Opportunity, demand and emerging markets have sparked the imagination of entrepreneurs seeking to capitalize on the reality of small satellites to develop new businesses or government services. Supporting these exciting endeavors is increasingly available investment funding from many sources such as high-tech venture capital firms, angel investors and even crowd-sourcing, he explains. The new funding sources have allowed innovative companies, government administrators and researchers from within the small satellite community to aggressively pursue diverse concepts such as providing low-cost remote sensing data products at unprecedented revisit rates, prospecting near-Earth asteroids for precious mineral deposits and manifesting novel sensors as hosted payloads.
Proving there must be big money and big opportunities in small satellites, Google purchased Skybox Imaging for $500 million. “That’s a big deal,” Patterson notes. “Skybox Imagery is a commercial venture building small satellites in the 150-200 pound range that will likely transform Google Maps. Skybox will eventually image the entire Earth three times a day at very high resolution.”
Keynote speaker Steve Jurvetson, a partner in the venture capital firm Draper Fisher Jurvetson, is one of the commercial space industry’s most successful investors. He serves on the boards of Planet Labs, SpaceX, Synthetic Genomics and Tesla Motors and was the founding VC investor in Hotmail and the public companies Interwoven, Kana and NeoPhotonics. A self-described techno geek, Jurvetson is looking for financial returns from small satellite systems and as this year’s keynote speaker will highlight how he came to the conclusion that investing in the small satellite arena is a wise investment strategy.

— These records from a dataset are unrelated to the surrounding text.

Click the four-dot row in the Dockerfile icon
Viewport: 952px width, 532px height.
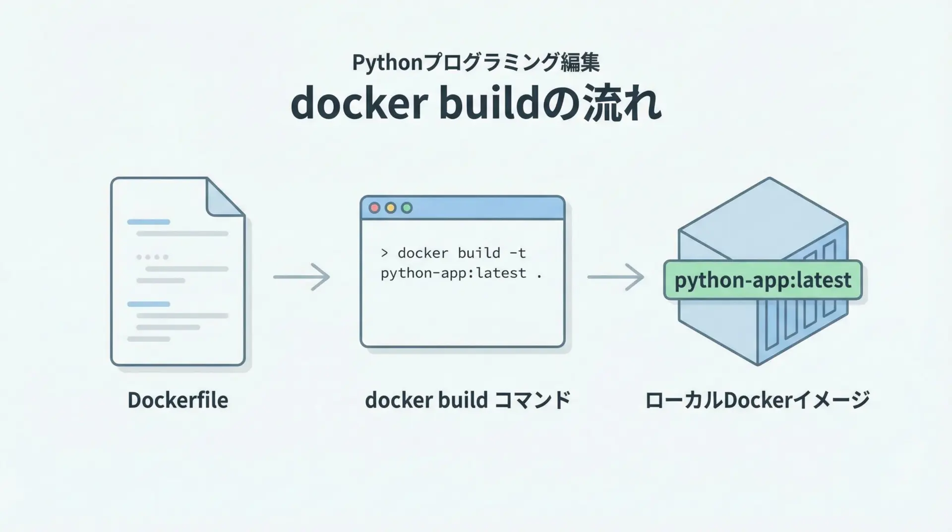click(x=152, y=257)
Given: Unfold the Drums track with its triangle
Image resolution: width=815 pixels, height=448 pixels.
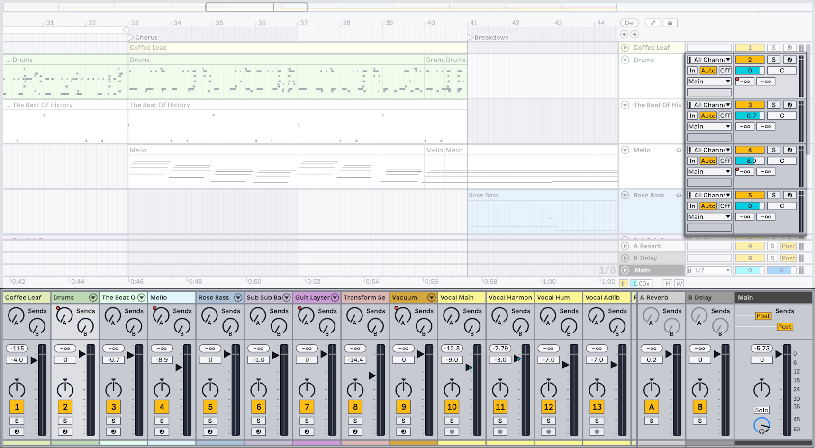Looking at the screenshot, I should point(625,60).
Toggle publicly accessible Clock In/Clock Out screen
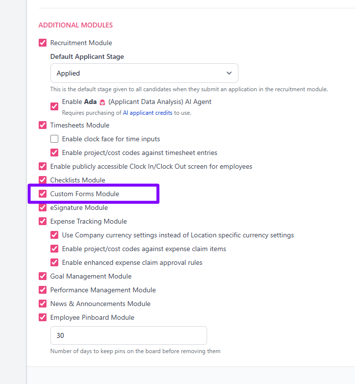Screen dimensions: 355x384 point(43,166)
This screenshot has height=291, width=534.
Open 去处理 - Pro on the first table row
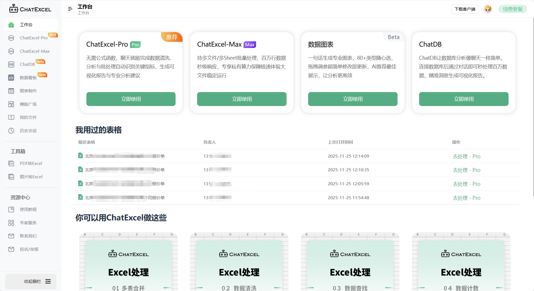point(466,156)
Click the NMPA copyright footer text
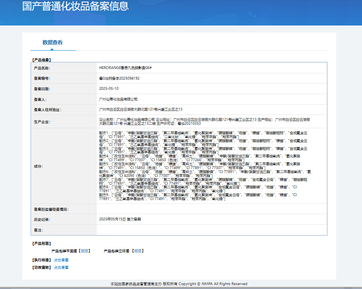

The small satellite market shows that good things do come in small packages. In the 1960s, during the genesis of the satellite industry, communication satellites were typically the size of a Volkswagen Beetle. In the 90s, and even up to today, large satellites are often the size of a school bus. The size and weight of these massive spacecraft add to the overall cost of building and launching them. Thanks to advancements in science and engineering, many of the same capabilities that were the sole domain of large, complex satellites can be provided in smaller, less expensive packages. Depending on the needs of the user, small satellites can be about the size of a loaf of bread–or smaller, up to the size of a dorm room refrigerator, says Patterson. Today’s smaller satellites offer a variety of benefits, and because of their size, weight and power requirements, they are less expensive to build and easier to launch.

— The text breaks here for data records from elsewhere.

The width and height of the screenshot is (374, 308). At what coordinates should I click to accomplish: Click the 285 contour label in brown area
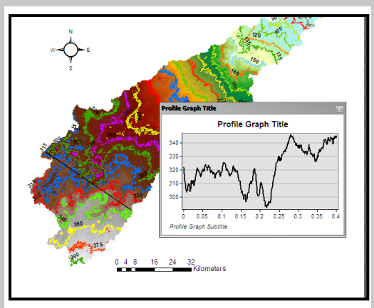(x=112, y=135)
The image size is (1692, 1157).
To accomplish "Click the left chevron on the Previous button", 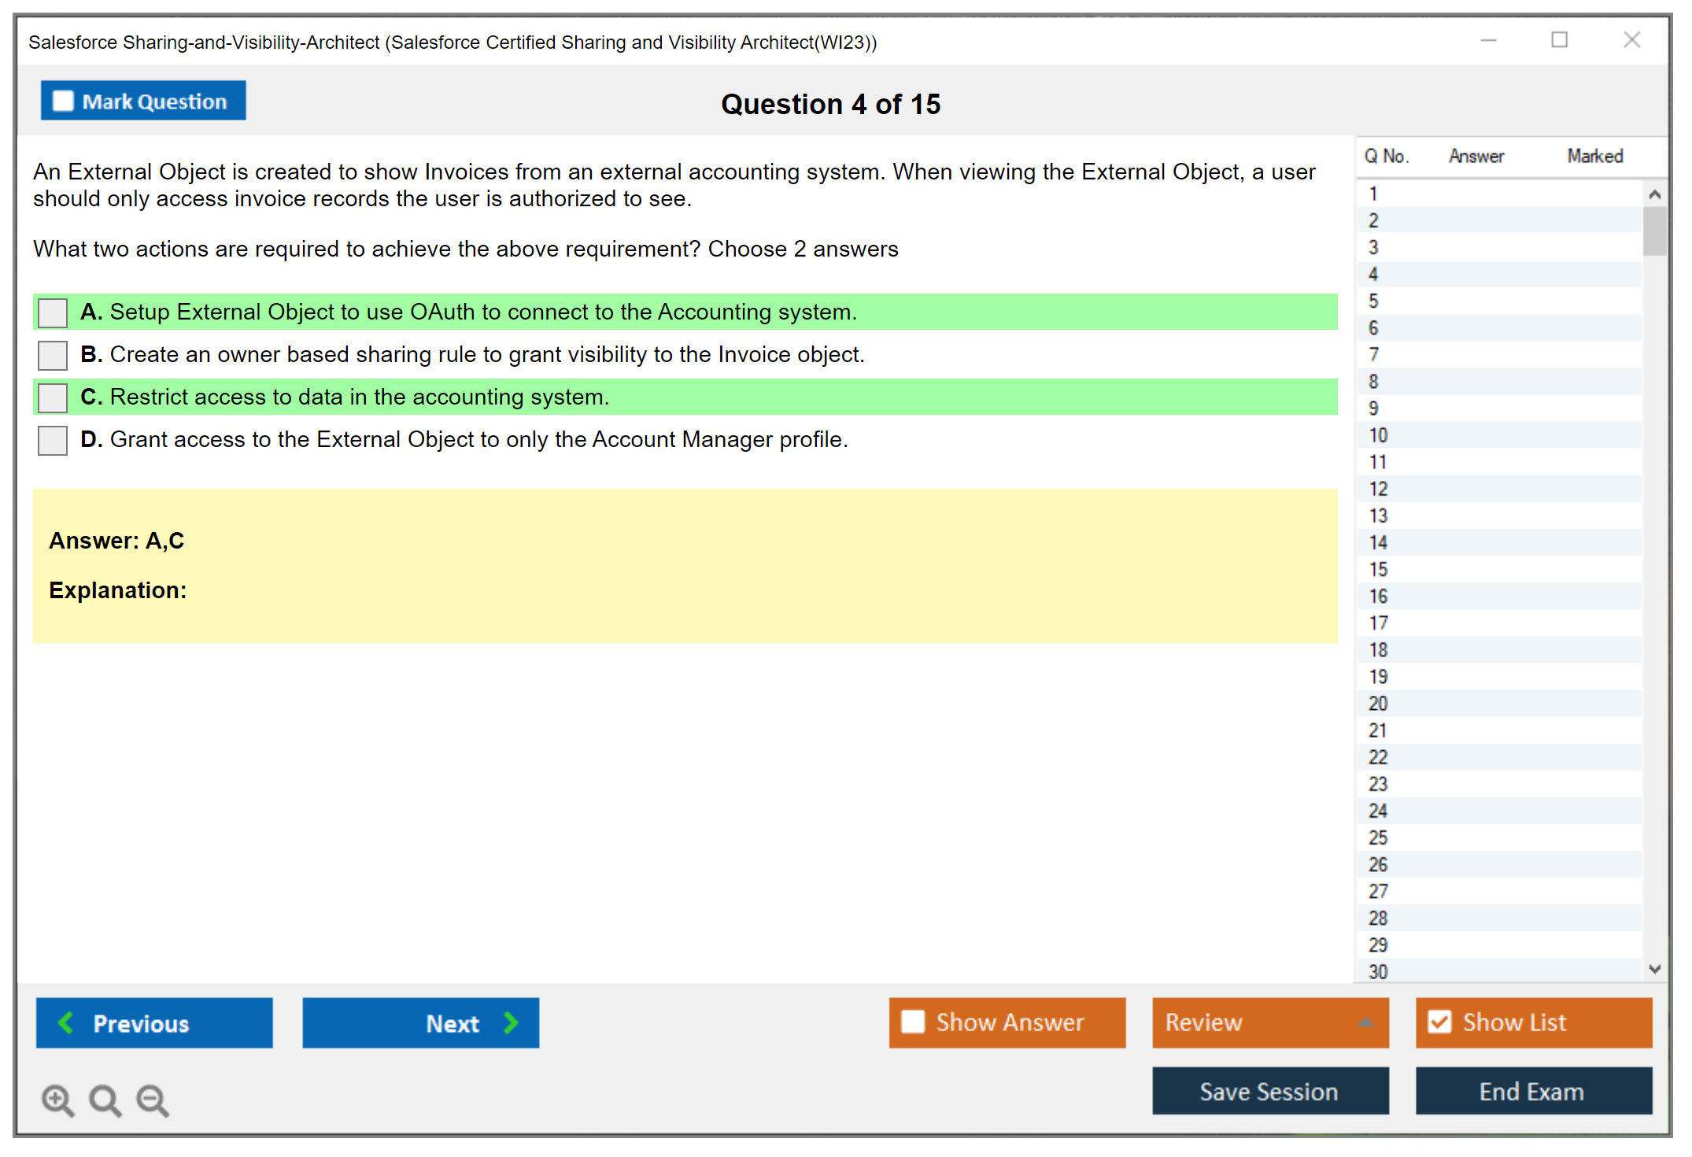I will click(x=67, y=1022).
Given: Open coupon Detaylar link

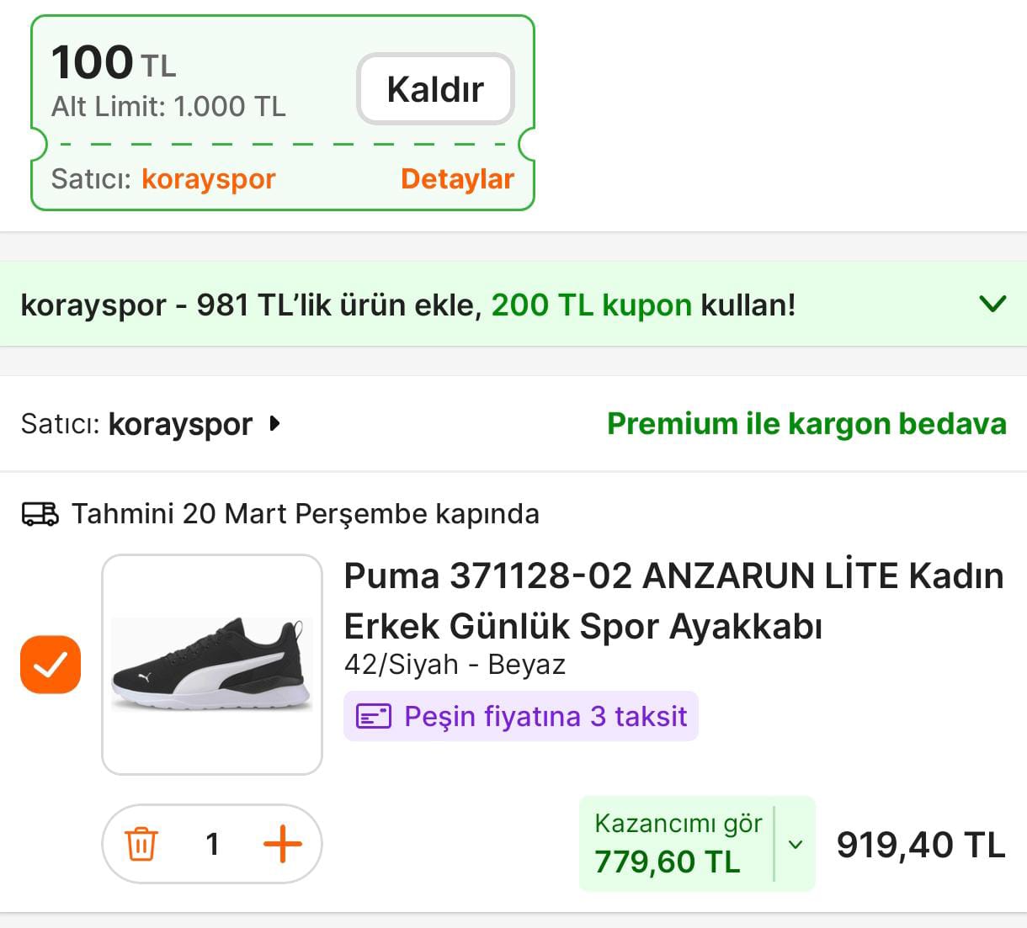Looking at the screenshot, I should click(x=457, y=179).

Small satellites can often piggyback on other launches. For example, a small satellite may piggyback on a hosted payload already set to launch, making the mission only slightly more expensive. “With small satellites, you can launch multiple missions with a little extra cost rather than multiple missions with a bunch more costs,” Patterson explains. “Piggybacked missions are a byproduct of the efforts being made by the small satellite industry.”
Utah State University’s Space Dynamics Laboratory (SDL) is likely the biggest long-term benefactor of the conference. Patterson says that while SDL doesn’t have a direct role in hosting the conference, its credibility, reputation, experience and success add weight to the conference and provide long-term name recognition among conference attendees. SDL has driven USU to the forefront of space research. Utah companies like ATK and L-3 also add to the conference through their participation and support. While ATK focuses on launch systems, L-3 builds miniature communication systems that fly on the small satellites.
The northern Utah economy also benefits from the conference, which brings in nearly $1 million in economic impact. The broader economic impact is shared across the state. Patterson says many conference attendees bring their families and like to visit Moab and other parts of the state while they are here.
“It’s hard to put a number on the total economic impact,” he continues, “but we know it is good for the community and for the state.”